Stored items:
<<<<

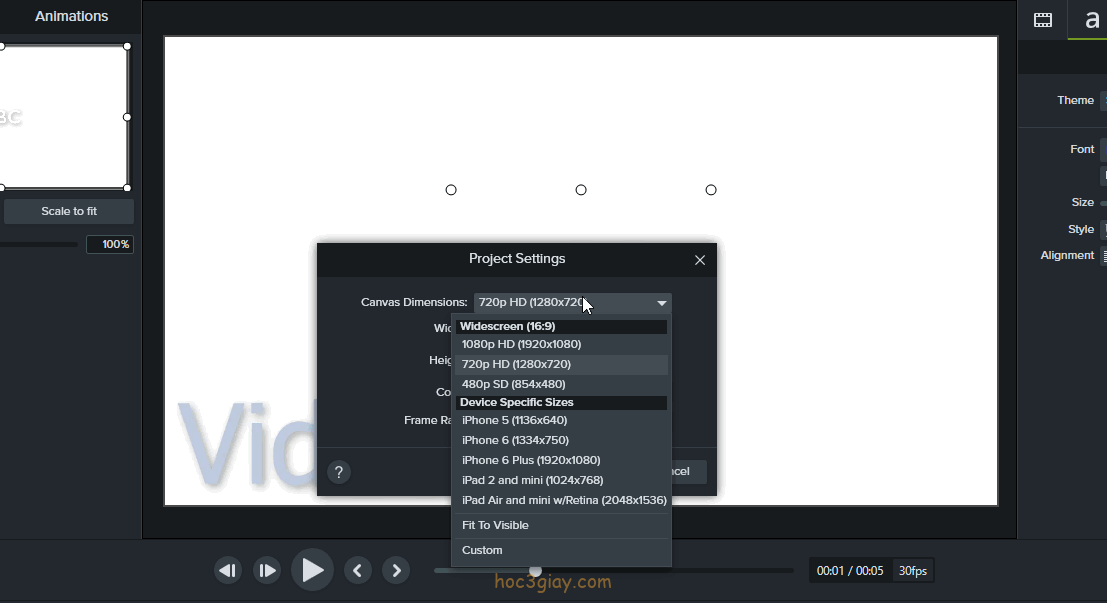Open the media filmstrip properties tab
The width and height of the screenshot is (1107, 603).
tap(1043, 20)
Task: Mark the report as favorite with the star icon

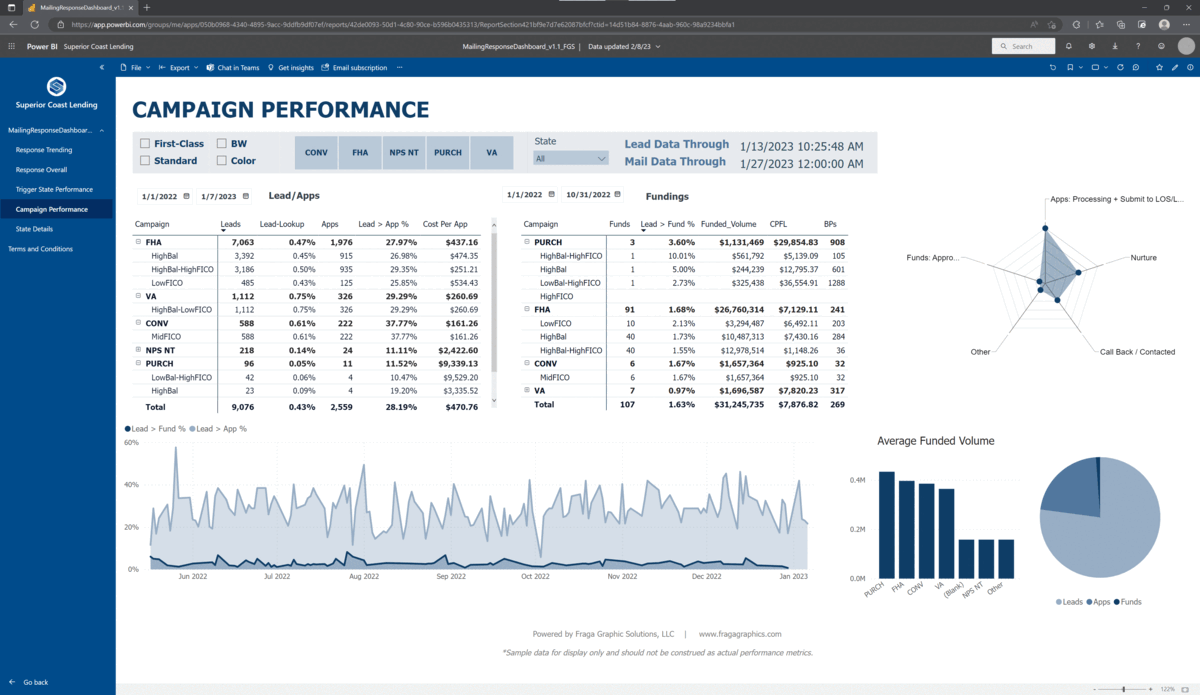Action: 1159,67
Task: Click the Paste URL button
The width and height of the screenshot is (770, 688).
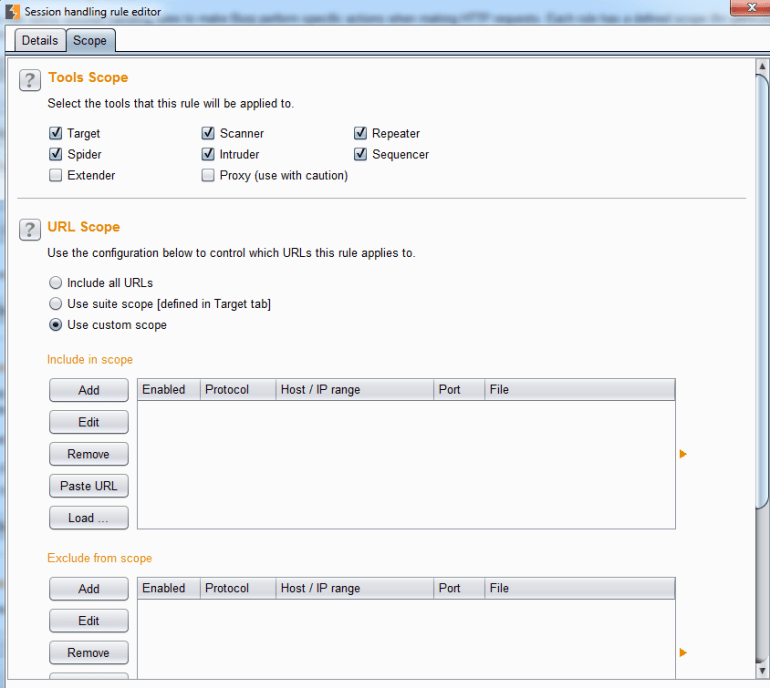Action: coord(89,486)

>>>>

PROBLEM STATEMENT. With the pictures excluded, transcribe word for word only the lines from the one containing "Task: Click the Paste URL button" through the last line of the records.

SOLVED EXERCISE.
Task: Click the Paste URL button
The width and height of the screenshot is (770, 688).
Action: coord(89,486)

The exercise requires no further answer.